▽
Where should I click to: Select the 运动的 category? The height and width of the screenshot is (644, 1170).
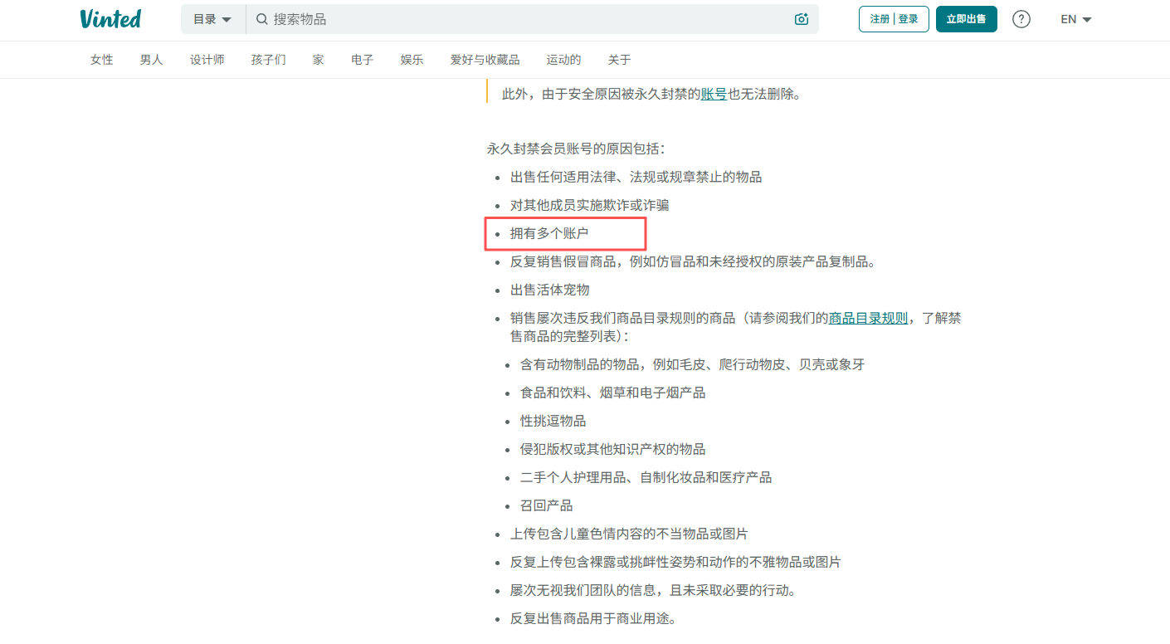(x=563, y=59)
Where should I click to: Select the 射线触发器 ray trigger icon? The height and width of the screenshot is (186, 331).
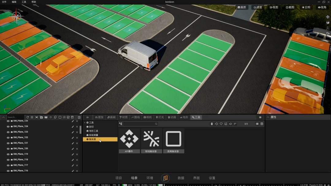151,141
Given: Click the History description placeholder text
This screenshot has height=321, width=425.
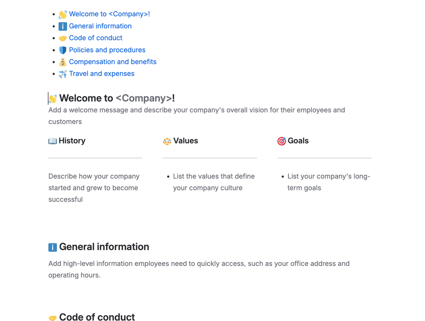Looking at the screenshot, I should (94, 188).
△
| REQUIREMENTS |
Copy the text of every item above word for word, leaving out the pictures.

| EXERCISE SOLUTION |
Where should I click to: Select the 运动的 category? The height and width of the screenshot is (644, 1170).
(x=563, y=59)
Where should I click to: Select the 射线触发器 ray trigger icon? The height and width of the screenshot is (186, 331).
151,141
Given: Click the History description placeholder text
This screenshot has height=321, width=425.
Looking at the screenshot, I should (94, 188).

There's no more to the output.